## About this task
From the records below, pull each line that has "profile".

━━━━━━━━━━━━━━━━

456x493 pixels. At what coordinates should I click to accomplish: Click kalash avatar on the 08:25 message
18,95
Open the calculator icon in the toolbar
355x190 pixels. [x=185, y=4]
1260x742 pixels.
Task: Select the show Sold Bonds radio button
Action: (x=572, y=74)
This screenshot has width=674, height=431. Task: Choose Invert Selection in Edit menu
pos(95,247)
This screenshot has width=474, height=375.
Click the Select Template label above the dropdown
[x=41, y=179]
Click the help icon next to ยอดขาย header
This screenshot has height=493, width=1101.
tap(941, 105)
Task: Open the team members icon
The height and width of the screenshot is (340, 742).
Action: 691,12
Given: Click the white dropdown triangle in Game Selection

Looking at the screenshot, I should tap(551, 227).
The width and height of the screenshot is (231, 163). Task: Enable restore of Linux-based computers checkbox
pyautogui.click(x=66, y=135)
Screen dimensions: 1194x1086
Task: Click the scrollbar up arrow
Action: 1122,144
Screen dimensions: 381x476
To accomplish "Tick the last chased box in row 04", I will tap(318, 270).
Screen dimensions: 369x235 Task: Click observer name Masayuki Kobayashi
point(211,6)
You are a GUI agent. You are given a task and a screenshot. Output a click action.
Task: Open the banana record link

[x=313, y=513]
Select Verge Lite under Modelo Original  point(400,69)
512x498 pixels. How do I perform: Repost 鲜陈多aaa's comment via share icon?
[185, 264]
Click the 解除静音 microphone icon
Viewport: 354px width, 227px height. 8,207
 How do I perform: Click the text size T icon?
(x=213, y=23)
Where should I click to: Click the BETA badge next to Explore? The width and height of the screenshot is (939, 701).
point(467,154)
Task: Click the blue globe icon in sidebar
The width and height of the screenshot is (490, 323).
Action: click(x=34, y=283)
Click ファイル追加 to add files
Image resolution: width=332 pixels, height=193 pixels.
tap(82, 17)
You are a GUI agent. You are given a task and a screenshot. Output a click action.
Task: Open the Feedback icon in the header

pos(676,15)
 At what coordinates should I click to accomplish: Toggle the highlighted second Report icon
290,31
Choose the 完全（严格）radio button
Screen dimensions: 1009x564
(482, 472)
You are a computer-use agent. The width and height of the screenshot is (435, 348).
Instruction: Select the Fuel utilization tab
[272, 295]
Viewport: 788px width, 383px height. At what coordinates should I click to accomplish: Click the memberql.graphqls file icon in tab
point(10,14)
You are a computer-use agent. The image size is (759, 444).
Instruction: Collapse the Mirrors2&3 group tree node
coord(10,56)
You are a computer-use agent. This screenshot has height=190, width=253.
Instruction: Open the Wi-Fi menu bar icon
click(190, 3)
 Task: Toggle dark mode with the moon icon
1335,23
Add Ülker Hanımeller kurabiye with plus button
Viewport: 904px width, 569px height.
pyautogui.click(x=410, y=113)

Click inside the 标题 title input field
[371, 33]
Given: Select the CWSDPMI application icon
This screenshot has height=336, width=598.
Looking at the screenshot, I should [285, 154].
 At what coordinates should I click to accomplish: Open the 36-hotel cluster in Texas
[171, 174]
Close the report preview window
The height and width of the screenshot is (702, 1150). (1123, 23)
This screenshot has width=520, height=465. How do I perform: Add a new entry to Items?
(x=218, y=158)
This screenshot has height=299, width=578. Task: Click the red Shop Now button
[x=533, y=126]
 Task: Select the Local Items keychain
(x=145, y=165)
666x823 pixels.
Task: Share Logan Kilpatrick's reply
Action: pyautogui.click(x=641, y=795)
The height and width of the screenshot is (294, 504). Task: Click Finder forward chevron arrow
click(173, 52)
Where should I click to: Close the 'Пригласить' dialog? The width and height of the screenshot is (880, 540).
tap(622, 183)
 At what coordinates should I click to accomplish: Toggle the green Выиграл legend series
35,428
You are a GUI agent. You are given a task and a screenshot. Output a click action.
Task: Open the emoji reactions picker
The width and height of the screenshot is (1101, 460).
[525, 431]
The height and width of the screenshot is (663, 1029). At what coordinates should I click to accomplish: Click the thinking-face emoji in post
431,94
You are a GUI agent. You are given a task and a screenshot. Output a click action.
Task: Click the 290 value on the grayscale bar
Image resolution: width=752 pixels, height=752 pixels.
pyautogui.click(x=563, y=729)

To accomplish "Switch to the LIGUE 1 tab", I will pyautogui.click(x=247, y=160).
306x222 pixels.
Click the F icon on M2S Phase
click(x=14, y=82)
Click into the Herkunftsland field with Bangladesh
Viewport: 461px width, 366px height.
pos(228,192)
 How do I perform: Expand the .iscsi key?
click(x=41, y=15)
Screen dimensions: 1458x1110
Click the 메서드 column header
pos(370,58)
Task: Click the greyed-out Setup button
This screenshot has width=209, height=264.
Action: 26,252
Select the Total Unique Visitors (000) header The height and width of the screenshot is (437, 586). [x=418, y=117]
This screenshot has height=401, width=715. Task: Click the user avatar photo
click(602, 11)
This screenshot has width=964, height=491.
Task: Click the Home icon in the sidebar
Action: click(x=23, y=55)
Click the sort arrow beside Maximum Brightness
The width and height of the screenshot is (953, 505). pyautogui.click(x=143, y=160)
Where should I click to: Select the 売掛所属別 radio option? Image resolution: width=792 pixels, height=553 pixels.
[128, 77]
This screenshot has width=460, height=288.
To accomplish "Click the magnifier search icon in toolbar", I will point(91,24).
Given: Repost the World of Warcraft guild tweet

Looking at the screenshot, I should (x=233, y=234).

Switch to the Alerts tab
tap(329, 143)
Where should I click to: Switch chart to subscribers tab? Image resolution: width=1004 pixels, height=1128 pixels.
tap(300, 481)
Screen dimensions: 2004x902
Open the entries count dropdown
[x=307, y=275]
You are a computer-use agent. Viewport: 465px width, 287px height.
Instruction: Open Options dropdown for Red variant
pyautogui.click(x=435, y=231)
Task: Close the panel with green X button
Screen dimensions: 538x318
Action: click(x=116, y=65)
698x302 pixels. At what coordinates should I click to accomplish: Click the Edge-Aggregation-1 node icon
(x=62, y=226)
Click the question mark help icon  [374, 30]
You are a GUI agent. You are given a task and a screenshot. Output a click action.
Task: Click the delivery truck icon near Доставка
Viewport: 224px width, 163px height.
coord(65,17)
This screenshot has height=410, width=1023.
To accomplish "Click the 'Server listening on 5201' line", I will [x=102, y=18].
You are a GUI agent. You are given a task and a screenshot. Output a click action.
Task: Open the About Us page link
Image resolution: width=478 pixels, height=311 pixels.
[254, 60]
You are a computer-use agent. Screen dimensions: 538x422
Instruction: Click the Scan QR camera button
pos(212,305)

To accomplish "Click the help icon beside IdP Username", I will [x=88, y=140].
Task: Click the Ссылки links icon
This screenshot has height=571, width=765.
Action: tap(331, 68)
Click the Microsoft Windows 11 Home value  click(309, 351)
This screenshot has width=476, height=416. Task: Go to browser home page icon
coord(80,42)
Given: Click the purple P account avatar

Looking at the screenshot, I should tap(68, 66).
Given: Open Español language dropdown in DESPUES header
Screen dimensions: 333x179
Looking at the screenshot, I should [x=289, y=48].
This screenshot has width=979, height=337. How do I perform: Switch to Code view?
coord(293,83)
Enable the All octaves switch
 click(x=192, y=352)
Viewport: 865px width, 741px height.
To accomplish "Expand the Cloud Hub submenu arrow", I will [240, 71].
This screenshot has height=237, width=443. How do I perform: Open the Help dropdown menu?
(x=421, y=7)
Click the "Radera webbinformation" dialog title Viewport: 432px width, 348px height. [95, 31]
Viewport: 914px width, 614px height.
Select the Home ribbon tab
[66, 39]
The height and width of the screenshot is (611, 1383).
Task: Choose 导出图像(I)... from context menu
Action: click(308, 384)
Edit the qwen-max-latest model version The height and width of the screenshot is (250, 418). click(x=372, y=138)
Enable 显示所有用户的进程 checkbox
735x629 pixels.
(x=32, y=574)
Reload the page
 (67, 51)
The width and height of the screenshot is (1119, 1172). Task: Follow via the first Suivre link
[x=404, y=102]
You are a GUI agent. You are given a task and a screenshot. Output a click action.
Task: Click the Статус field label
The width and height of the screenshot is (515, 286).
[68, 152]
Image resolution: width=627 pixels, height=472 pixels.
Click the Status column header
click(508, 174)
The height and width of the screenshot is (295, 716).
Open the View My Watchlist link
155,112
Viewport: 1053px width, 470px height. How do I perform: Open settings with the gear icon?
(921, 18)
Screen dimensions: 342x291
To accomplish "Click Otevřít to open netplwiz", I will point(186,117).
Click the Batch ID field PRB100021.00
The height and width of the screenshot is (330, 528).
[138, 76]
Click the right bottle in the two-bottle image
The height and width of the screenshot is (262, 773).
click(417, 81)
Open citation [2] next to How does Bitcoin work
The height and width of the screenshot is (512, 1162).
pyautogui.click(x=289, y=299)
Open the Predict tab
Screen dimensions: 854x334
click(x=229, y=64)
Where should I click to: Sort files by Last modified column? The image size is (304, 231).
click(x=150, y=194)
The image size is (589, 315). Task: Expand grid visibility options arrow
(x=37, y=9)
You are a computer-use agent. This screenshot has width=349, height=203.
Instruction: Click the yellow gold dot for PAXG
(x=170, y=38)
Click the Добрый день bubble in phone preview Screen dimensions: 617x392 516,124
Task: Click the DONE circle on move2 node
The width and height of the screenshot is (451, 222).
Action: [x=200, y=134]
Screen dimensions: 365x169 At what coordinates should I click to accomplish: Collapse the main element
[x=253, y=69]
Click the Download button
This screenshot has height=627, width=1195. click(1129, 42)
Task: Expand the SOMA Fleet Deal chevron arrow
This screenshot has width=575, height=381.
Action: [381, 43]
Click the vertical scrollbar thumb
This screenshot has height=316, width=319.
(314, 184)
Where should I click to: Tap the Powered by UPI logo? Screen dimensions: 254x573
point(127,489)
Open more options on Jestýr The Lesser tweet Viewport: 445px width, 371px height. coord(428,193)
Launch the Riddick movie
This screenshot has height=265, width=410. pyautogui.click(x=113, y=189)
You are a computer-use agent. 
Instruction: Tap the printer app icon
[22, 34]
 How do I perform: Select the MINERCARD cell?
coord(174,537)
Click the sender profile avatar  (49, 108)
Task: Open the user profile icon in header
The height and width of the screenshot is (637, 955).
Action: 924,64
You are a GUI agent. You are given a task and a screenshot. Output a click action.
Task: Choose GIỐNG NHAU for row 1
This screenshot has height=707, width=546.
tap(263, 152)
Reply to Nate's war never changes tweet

━━━━━━━━━━━━━━━━

## Response for this exercise
Click the sender profile avatar  (49, 108)
Task: Open the user profile icon in header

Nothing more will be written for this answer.